In the Shape of a Boar
Page 34
The entrance to the cave was both larger and more distant than he had thought. The cleft in the rock dwarfed its defenders, who were specks of movement against the darkness behind them. Twitching disturbances. Then, suddenly, one of them was still.
The old man raised his hand. A last burst of noise rolled around the walls and broke apart. The guns fell silent. Look at us, thought Sol. What sign do we form? And the crouching silhouette against its blade of light, the ripples in its outline as it shifts. The old man stood up. All wrong, Sol thought. He might have spoken aloud, for Uncle America turned back to him and said something he did not understand. All of it lost. The old man faced the dark break in the rock and called out.

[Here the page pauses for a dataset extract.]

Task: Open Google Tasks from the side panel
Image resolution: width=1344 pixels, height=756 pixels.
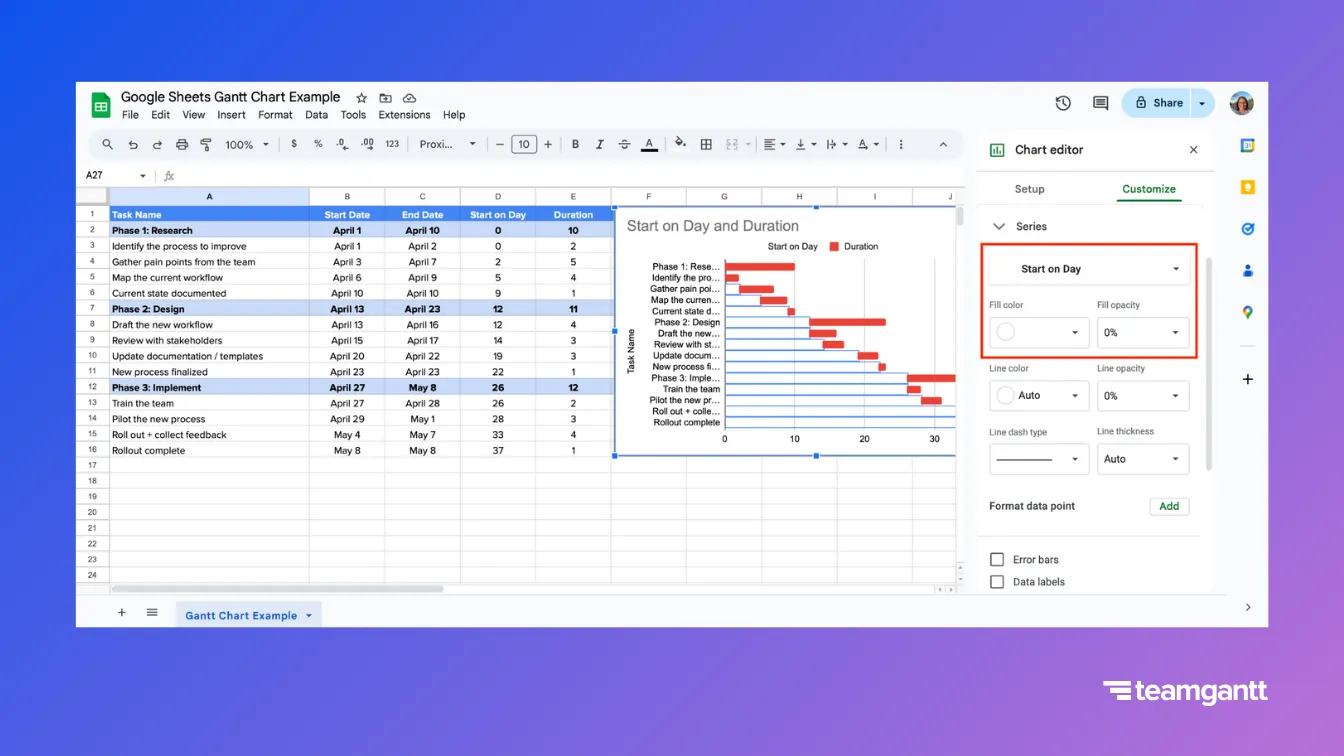Action: tap(1247, 228)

Slowly and unsteadily, something rose from the floor of the cave, a shape which at first made no sense to Sol. Uncle America was already standing. At the appearance of the distant figure the younger men rose too. They watched as the figure stumbled down the slope from the entrance, fell heavily, and then appeared to break in two.
The old man began to walk forward. The others followed.
Two bodies had come to rest at the foot of the slope. One lay motionless where it fell. As the five of them approached, the other stirred, then rose.
Thyella got to her feet and walked back to where the dead man lay. She bent to lift him again, hooking her arms under the dead man and dragging him slowly away from the cave. Nothing moved there now.
They halted a little way short of the woman. The old man spoke. She let fall her burden then turned to him. The old man looked into her face, then down at the dead man. He shook his head and said something. Uncle America reached inside his jacket, then pointed towards the cave. He took Sol's hand and pressed the revolver into it.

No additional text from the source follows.